Among those streets that have been slated for improvement are Riverside Drive from Hollywood Avenue to the eastern border of the village, Jackson Avenue from Prairie to Maple and Sahler Avenue from Deyo to Eberly.
In addition, two other streets — Forest Avenue from 29th Street to 30th Street and 29th Street from Forest to Prairie — may be repaired next year if construction bids come in below the projected cost of $1.5 million. The village is budgeting $1.2 million for street repairs in 2015.
The scope of work for next year’s road program includes resurfacing the pavement; replacing deteriorated sections of sewer, drainage structure, curbs and gutters; installing handicapped-accessible ramps at intersections; and replacing any driveway aprons that are disturbed by construction.
While Riverside Drive, Sahler Avenue, Forest Avenue and 29th Street will be simple resurfacing projects, repairs to Jackson Avenue will be more extensive. According to Village Engineer Derek Treichel, due to its very poor condition Jackson Avenue will be completely reconstructed.
Jackson Avenue has not been repaved in at least 25 years, said Treichel. The street will be excavated and a new street base constructed and then overlaid with asphalt. In addition, along the entire length of the project crews will install new curbs, gutters, driveway aprons, alley aprons and handicapped-accessible ramps at intersections.
Last year, the village’s engineering firm completed a comprehensive condition survey of Brookfield’s streets. At that time about 3.5 miles of the village’s 53 miles of streets was rated “poor.”
In 2014, the village repaired about one mile of the worst roadways in Brookfield. If the village is able to repair all five streets it has identified for next year’s street program, that would take care of a little less than a mile.
Officials have estimated that it will take through 2017 to finish repairing all of the worst-rated residential side streets in Brookfield.
Sewers will get a look
In response to complaints of repeated flooding after heavy rains in two areas of the village, the Brookfield Village Board on Oct. 13 awarded a $45,372 contract to Romeoville-based Hydro-Vision Technology to clean and televise sections of the combined sewer system.

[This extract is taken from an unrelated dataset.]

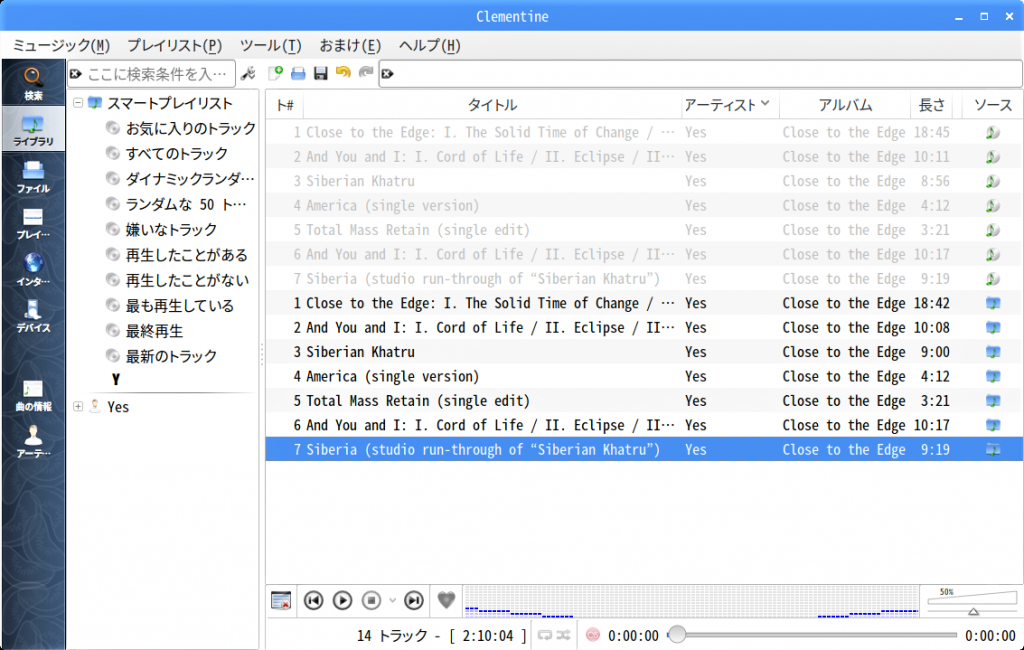Image resolution: width=1024 pixels, height=650 pixels.
Task: Open the デバイス (Devices) sidebar icon
Action: [x=33, y=316]
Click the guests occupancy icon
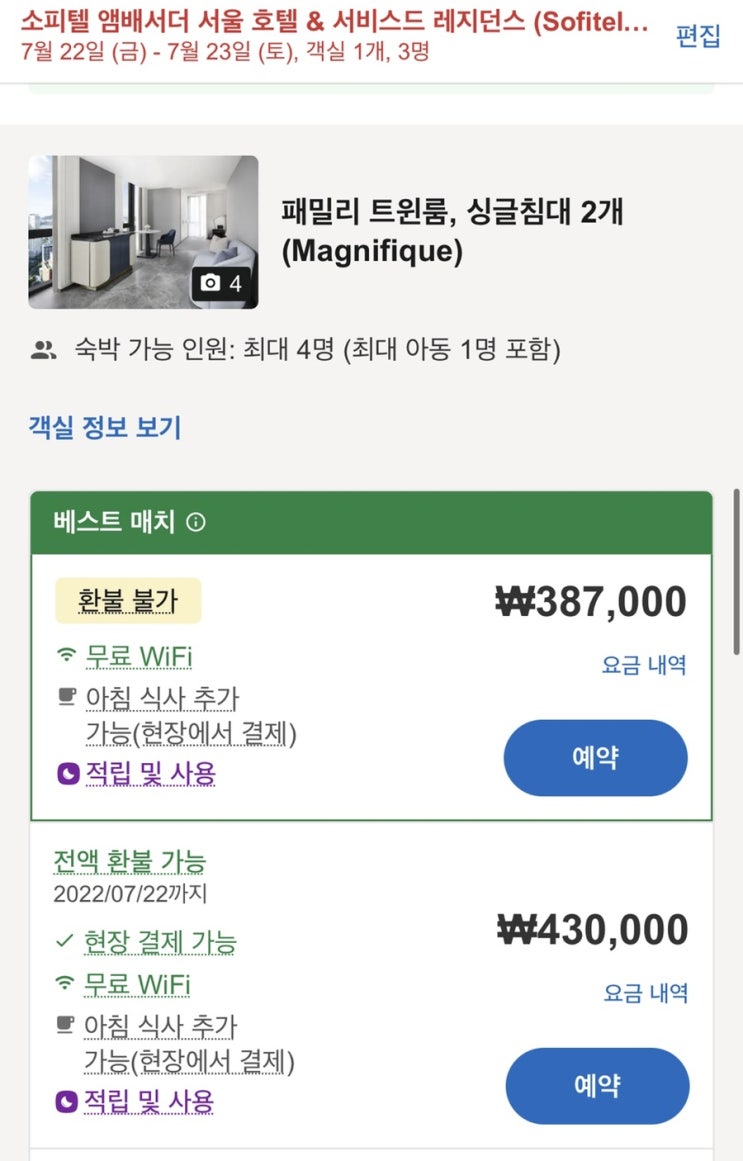The width and height of the screenshot is (743, 1161). (x=43, y=350)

The month-long project could begin in late October or early November and will focus on the sewers in the south Hollywood section of the village and a triangular area bounded by Kemman Avenue, Washington Avenue, Grand Boulevard and 31st Street.
Hydro-Vision, which was the lowest of three bidders for the work, will clean the 10-inch, 12-inch and 15-inch sewers within the project boundaries to remove any blockages and then run a video camera through the sewers to identify any collapsed areas or other conditions that may be contributing to flooding.
The project should be wrapped up by late November or early December, said Treichel. Hydro-Vision will compile their findings for the village and provide them with DVDs of the sewers that were televised.
Treichel said he would furnish the village board with a report of the project’s findings at a later date.